* Work request:
Scan the records below, and wherever a line has the word "Viewport", pull it out.

* Data in this exercise:
↓↓↓

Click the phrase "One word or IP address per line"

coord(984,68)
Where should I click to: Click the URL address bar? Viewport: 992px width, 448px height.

↑↑↑
↓↓↓

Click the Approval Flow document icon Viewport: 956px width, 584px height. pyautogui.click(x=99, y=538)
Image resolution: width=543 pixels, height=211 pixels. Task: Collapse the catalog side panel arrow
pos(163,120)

↑↑↑

* Exercise answer:
Where should I click to: Click the URL address bar? Viewport: 992px width, 448px height.
Click the Approval Flow document icon Viewport: 956px width, 584px height. pyautogui.click(x=99, y=538)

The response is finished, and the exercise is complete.